# i love ducks!



## taffysaur (Jun 9, 2011)

i made this to show my appreciation for real + cartoon ducks everywhere.
cheers, my winged friends!


----------



## rawrguy (Mar 29, 2008)

This picture has been randomly in my albums for years >.>


----------



## papaSmurf (Jun 16, 2008)

Ducks are pretty cool I guess.


----------



## theseshackles (Apr 23, 2011)

Does a duck's quack echo?

The world may never know...


----------



## zookeeper (Jun 3, 2009)




----------



## leonardess (Jun 30, 2009)

I've always loved their tape.


----------



## General Shy Guy (May 12, 2011)

Ducks are awesome.


----------



## Diacetylmorphine (Mar 9, 2011)

quack.........., QUACK, QUACK, QUACK, QUACK, QUACK, QUACK, QUACK,

DUCKS RULE! (I never knew they were a real team, i liked the movies)


----------



## Wacky Wednesdays (Apr 10, 2011)

I LOVE DUCKS!

Quack Quackity Quack!

It's hilarious when they fight over food and chase each other.

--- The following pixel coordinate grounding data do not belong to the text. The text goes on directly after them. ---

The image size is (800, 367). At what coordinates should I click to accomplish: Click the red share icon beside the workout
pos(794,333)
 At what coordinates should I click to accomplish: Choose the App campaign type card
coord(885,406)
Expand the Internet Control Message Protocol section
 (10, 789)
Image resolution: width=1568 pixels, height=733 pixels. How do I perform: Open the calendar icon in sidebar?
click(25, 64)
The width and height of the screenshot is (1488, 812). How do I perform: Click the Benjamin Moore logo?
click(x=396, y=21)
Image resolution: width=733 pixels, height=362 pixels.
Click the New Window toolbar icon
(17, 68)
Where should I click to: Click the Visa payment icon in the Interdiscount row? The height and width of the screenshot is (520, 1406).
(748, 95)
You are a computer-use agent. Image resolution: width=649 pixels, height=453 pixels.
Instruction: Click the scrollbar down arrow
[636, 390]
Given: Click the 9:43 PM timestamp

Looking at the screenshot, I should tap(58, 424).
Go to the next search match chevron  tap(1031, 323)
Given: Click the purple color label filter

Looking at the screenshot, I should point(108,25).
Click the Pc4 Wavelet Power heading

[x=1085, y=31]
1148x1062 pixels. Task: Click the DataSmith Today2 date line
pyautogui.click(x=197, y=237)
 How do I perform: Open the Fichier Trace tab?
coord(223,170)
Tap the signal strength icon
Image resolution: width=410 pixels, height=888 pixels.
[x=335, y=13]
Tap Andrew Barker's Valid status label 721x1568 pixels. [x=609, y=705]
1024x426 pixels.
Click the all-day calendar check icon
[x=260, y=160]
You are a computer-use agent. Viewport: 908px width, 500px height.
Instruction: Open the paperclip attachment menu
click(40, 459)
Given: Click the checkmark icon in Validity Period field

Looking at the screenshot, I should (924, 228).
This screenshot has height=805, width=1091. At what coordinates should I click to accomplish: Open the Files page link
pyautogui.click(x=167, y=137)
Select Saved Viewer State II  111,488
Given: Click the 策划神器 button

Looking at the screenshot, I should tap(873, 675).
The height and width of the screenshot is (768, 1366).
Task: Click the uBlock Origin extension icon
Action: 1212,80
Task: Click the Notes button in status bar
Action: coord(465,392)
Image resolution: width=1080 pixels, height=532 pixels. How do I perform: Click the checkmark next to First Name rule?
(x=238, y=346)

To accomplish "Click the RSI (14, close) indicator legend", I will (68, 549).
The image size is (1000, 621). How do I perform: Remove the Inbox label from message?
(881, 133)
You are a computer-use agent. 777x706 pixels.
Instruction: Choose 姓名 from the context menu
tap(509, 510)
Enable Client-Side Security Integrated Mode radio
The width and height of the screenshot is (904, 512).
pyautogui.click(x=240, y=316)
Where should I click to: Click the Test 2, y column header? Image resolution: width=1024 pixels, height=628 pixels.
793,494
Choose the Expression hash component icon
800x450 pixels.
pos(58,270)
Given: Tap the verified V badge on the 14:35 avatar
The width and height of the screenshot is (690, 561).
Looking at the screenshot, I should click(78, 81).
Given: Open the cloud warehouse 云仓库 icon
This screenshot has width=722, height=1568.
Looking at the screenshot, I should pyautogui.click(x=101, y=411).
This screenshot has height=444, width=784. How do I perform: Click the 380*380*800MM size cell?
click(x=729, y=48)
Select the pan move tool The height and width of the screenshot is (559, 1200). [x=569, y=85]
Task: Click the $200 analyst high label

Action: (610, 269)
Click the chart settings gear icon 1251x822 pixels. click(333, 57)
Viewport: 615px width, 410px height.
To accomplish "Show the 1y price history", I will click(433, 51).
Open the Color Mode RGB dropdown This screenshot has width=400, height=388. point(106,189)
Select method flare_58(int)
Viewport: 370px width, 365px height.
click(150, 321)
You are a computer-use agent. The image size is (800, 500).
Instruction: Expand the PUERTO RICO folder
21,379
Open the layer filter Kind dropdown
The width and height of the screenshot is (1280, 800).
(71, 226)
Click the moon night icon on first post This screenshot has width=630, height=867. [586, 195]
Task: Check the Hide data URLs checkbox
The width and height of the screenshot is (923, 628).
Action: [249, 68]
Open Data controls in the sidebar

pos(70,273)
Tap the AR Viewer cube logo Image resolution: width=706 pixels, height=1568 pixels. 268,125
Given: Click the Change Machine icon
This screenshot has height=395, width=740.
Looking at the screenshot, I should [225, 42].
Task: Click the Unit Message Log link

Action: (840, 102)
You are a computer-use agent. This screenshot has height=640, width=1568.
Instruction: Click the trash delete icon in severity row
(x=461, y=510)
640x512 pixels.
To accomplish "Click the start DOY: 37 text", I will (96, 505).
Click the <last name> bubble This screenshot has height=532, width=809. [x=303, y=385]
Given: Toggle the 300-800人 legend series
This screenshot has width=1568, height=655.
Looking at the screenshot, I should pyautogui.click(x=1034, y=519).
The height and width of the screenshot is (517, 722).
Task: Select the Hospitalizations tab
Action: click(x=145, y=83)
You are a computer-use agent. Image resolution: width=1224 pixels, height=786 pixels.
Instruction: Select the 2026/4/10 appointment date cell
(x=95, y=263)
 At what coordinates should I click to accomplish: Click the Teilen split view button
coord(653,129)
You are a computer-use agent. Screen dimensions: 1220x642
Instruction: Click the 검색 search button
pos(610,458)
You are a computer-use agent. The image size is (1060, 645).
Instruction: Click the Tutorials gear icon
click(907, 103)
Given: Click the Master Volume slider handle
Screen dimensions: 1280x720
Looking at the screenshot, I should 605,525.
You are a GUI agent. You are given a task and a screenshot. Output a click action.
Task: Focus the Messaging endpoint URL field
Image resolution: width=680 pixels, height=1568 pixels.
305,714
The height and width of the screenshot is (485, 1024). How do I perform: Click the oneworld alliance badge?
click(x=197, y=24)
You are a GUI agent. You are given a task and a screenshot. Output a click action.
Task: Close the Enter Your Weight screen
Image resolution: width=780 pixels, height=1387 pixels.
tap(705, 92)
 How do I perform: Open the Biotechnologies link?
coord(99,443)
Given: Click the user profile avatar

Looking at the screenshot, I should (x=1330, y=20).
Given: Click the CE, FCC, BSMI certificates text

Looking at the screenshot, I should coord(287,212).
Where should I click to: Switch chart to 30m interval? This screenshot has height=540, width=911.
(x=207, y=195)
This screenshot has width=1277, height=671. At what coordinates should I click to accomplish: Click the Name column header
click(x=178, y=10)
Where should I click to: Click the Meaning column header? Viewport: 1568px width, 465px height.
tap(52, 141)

They have the cutest butts too. Wish I could do this too:


----------



## luffy (Jun 2, 2011)

Wacky Wednesdays said:


> I LOVE DUCKS!
> 
> Quack Quackity Quack!
> 
> ...


If I ever saw some duck doing that, I'd throw an acorn right into its butthole. :yes


----------



## ratbag (Aug 2, 2009)

Ducks are rad. I actually had a duck. And a goose.


----------



## Fantas Eyes (Mar 23, 2011)

I have an entire folder of pictures of cute animals and not one of them has a duck in it.:wtf


----------



## Devdas (Mar 17, 2011)




----------



## taffysaur (Jun 9, 2011)

haha these are all great! i love it when they stick their butts up!

i was trying to explain count duckula to my younger sister a few weeks ago.
"no _steak_, s-t-e-a-k, not s-t-a-k-e. 'cause he's a _vegetarian_? get it?"

one of my all-time favourite scenes in any movie is daffy duck v. donald duck in _who framed roger rabbit_ (it's correct, there is no question mark in the title).
i love disney + loony tunes, + those two are my favourites from each repsective stable (hawhaw, punny).
i really love bugs bunny, but i'm no-where near as cool or confident as him. i'm more like the impotent-rage-filled, jealous, petty daffy duck.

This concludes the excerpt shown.